How to complete this task » In the data below, set down exactly the lines from the one containing "Given: Open the debugger selection dropdown" up to and including the one containing "Task: Open the hamburger menu". Leave the pictures out.
**** Exercise data ****
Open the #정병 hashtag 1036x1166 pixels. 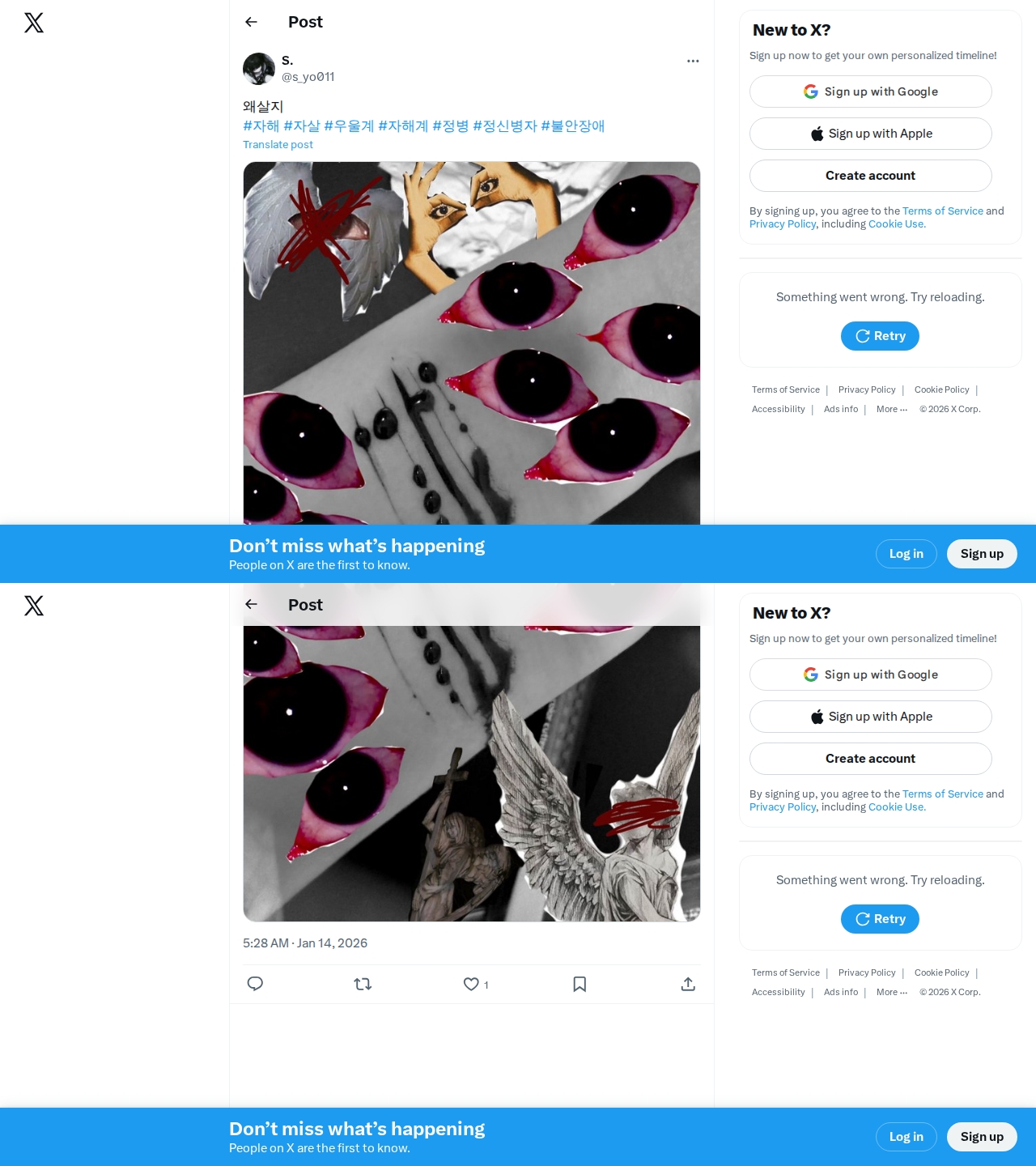pyautogui.click(x=451, y=126)
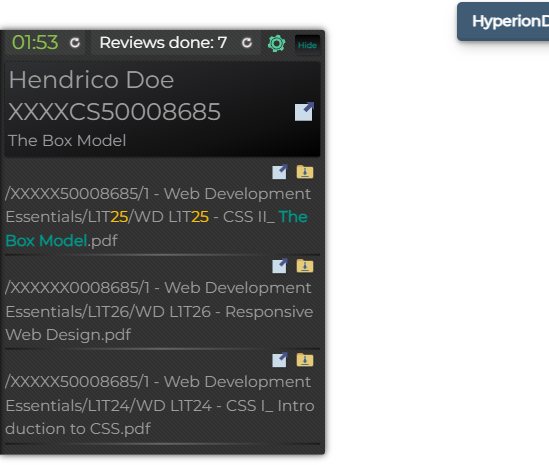
Task: Click the 01:53 timer display
Action: (35, 43)
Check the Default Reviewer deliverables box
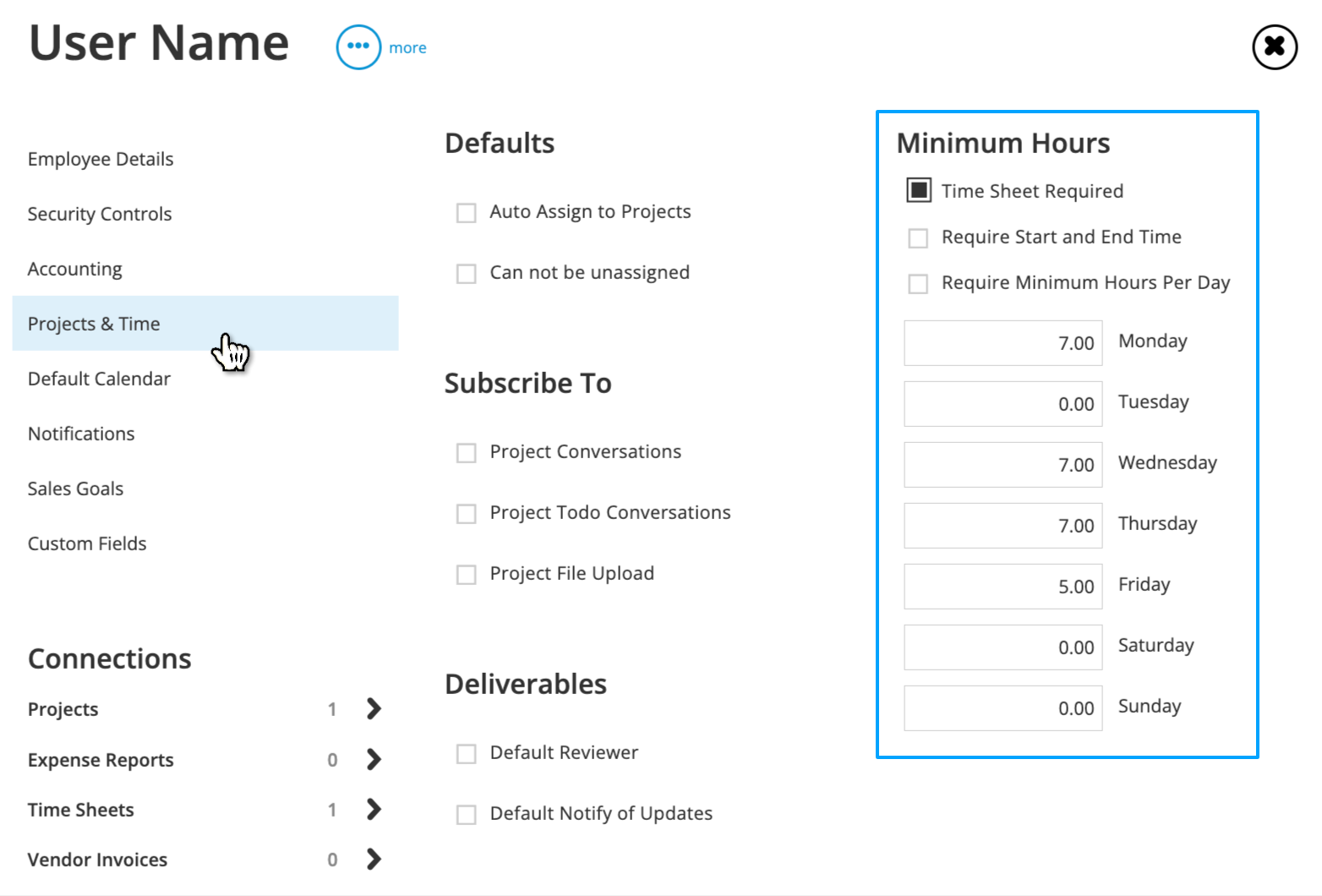 (x=467, y=753)
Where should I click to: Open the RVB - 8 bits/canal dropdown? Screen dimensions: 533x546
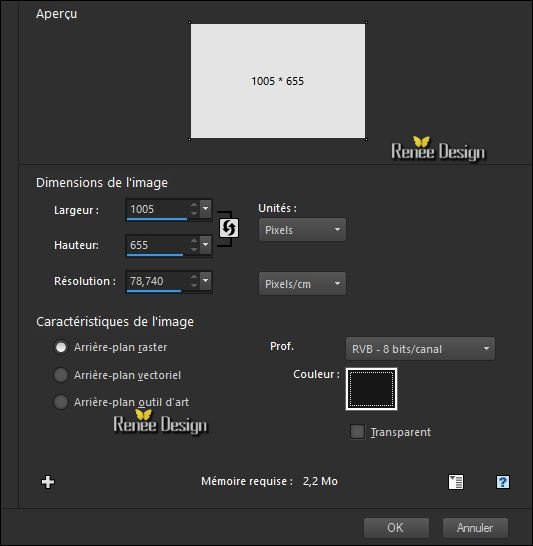coord(420,349)
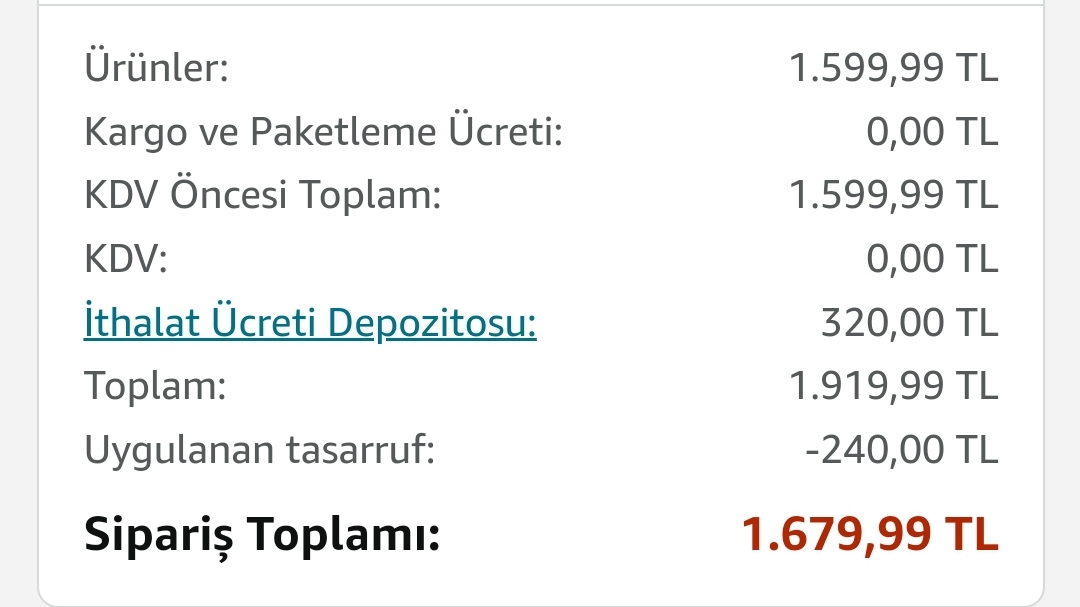
Task: Click the bold Sipariş Toplamı label
Action: (262, 535)
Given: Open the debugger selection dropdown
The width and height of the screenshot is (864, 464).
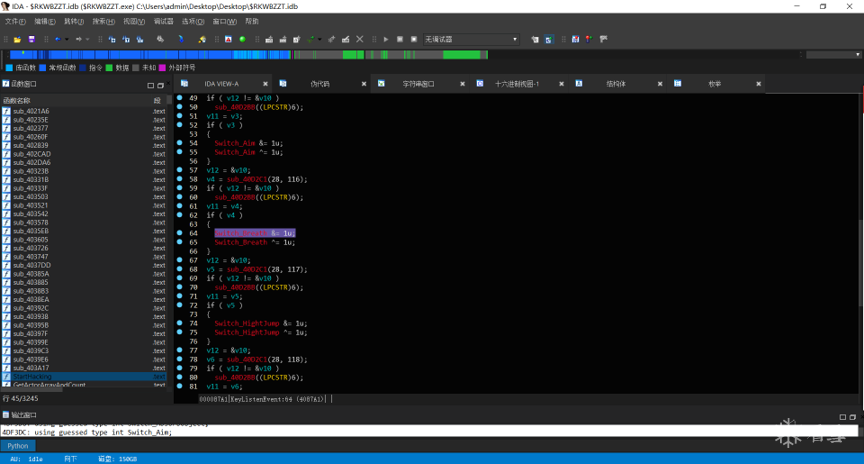Looking at the screenshot, I should [x=471, y=40].
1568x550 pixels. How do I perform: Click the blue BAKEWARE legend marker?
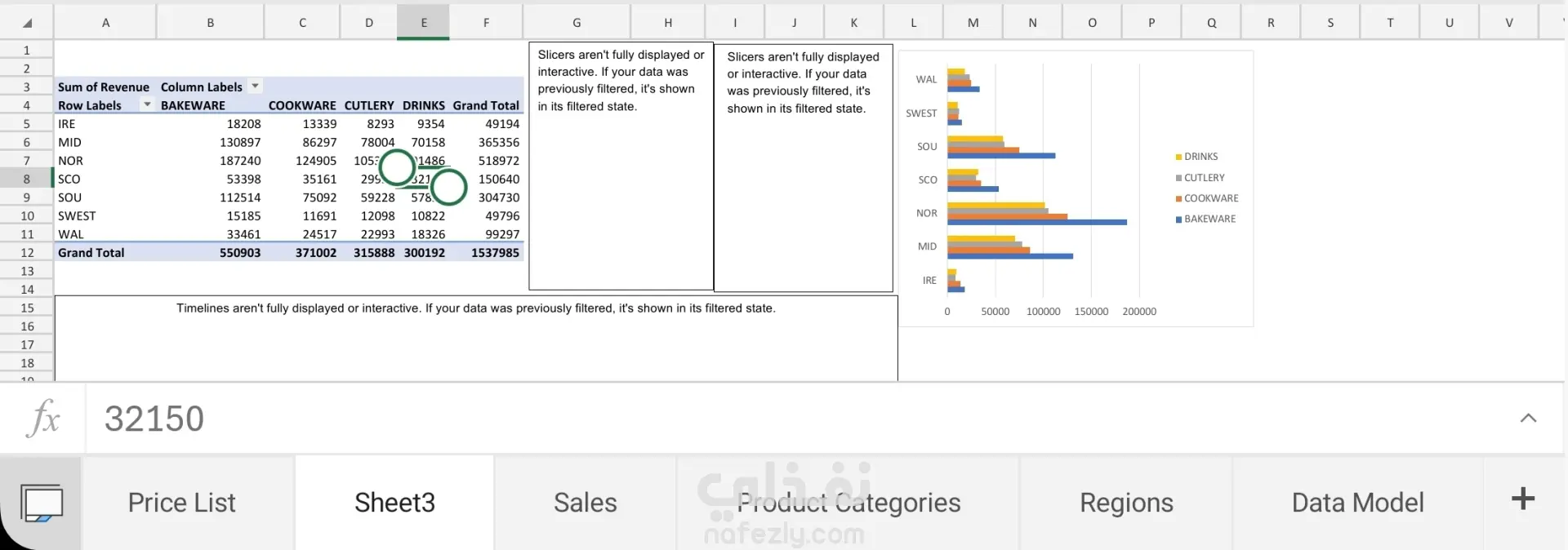tap(1178, 220)
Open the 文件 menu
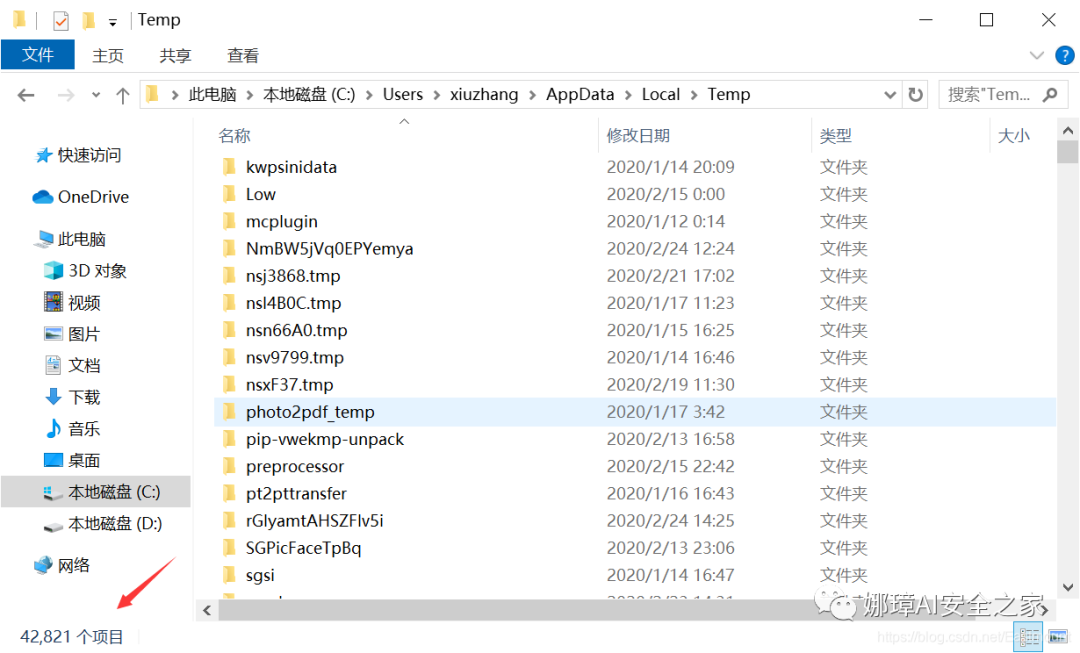This screenshot has height=653, width=1080. tap(37, 55)
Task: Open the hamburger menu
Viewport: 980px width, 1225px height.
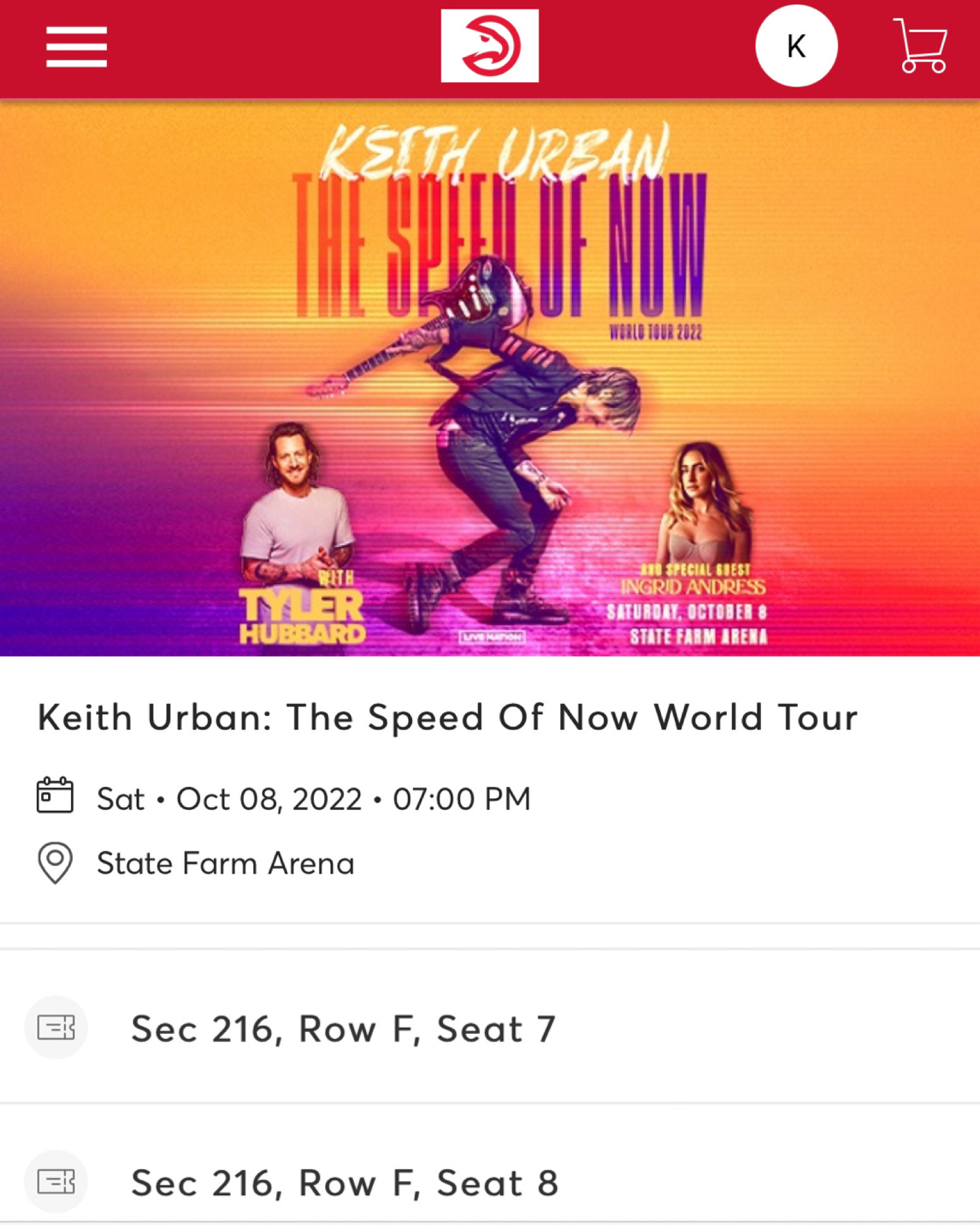Action: tap(76, 47)
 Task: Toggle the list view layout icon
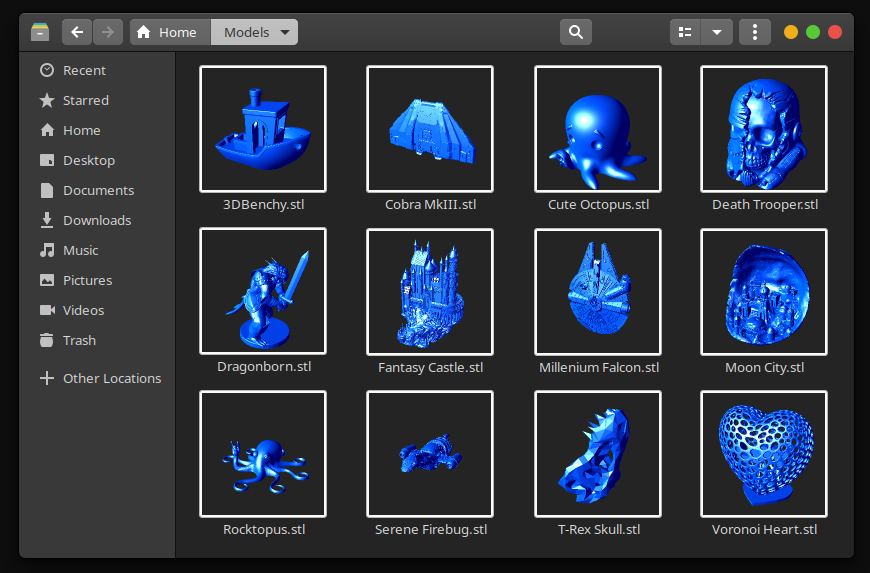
****
Output below »
Given: Open the debugger selection dropdown
The width and height of the screenshot is (864, 464).
Looking at the screenshot, I should [x=471, y=40].
1568x550 pixels. How do I perform: Click the blue BAKEWARE legend marker?
tap(1178, 220)
Open the 文件 menu
This screenshot has height=653, width=1080. tap(37, 55)
Task: Open the hamburger menu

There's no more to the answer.